◆ **Exercise goal**: Retype the whole listing that follows, with nothing added or left out.

◆ **Source material**:
——
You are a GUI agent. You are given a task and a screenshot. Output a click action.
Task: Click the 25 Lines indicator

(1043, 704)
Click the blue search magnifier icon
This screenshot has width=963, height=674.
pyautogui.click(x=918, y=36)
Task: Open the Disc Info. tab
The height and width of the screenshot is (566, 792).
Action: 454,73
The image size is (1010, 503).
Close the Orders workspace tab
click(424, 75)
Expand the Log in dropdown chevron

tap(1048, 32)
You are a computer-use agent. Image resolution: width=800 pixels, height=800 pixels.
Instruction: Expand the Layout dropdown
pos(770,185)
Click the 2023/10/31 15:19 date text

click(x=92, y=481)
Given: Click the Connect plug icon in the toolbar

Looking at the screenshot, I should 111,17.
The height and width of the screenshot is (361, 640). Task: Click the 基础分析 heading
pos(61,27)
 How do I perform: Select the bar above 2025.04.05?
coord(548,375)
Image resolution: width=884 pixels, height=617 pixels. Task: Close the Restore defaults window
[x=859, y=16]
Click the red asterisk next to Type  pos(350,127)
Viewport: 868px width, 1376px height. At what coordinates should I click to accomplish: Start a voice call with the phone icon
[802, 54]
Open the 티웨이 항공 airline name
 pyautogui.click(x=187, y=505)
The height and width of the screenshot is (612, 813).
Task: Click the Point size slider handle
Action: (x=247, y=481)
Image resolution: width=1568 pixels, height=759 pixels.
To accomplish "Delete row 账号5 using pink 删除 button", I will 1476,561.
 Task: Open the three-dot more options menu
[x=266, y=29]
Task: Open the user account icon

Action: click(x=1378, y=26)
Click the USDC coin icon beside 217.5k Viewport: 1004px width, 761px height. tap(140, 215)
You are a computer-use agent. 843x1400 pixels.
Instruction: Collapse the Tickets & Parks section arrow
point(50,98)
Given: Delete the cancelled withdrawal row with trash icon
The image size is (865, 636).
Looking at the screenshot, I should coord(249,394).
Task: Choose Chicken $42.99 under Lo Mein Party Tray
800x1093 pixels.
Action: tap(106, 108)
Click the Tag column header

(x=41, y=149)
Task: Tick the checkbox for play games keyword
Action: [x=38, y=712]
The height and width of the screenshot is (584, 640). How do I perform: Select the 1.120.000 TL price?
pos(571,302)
——
◆ **Solution**:
You are a GUI agent. You are given a task and a screenshot. Output a click action.
Task: Click the 25 Lines indicator

(1043, 704)
Click the blue search magnifier icon
This screenshot has width=963, height=674.
pyautogui.click(x=918, y=36)
Task: Open the Disc Info. tab
The height and width of the screenshot is (566, 792).
Action: 454,73
The image size is (1010, 503).
Close the Orders workspace tab
click(424, 75)
Expand the Log in dropdown chevron

tap(1048, 32)
You are a computer-use agent. Image resolution: width=800 pixels, height=800 pixels.
Instruction: Expand the Layout dropdown
pos(770,185)
Click the 2023/10/31 15:19 date text

click(x=92, y=481)
Given: Click the Connect plug icon in the toolbar

Looking at the screenshot, I should 111,17.
The height and width of the screenshot is (361, 640). Task: Click the 基础分析 heading
pos(61,27)
 How do I perform: Select the bar above 2025.04.05?
coord(548,375)
Image resolution: width=884 pixels, height=617 pixels. Task: Close the Restore defaults window
[x=859, y=16]
Click the red asterisk next to Type  pos(350,127)
Viewport: 868px width, 1376px height. At what coordinates should I click to accomplish: Start a voice call with the phone icon
[802, 54]
Open the 티웨이 항공 airline name
 pyautogui.click(x=187, y=505)
The height and width of the screenshot is (612, 813).
Task: Click the Point size slider handle
Action: (x=247, y=481)
Image resolution: width=1568 pixels, height=759 pixels.
To accomplish "Delete row 账号5 using pink 删除 button", I will 1476,561.
 Task: Open the three-dot more options menu
[x=266, y=29]
Task: Open the user account icon

Action: click(x=1378, y=26)
Click the USDC coin icon beside 217.5k Viewport: 1004px width, 761px height. tap(140, 215)
You are a computer-use agent. 843x1400 pixels.
Instruction: Collapse the Tickets & Parks section arrow
point(50,98)
Given: Delete the cancelled withdrawal row with trash icon
The image size is (865, 636).
Looking at the screenshot, I should coord(249,394).
Task: Choose Chicken $42.99 under Lo Mein Party Tray
800x1093 pixels.
Action: tap(106, 108)
Click the Tag column header

(x=41, y=149)
Task: Tick the checkbox for play games keyword
Action: [x=38, y=712]
The height and width of the screenshot is (584, 640). How do I perform: Select the 1.120.000 TL price?
pos(571,302)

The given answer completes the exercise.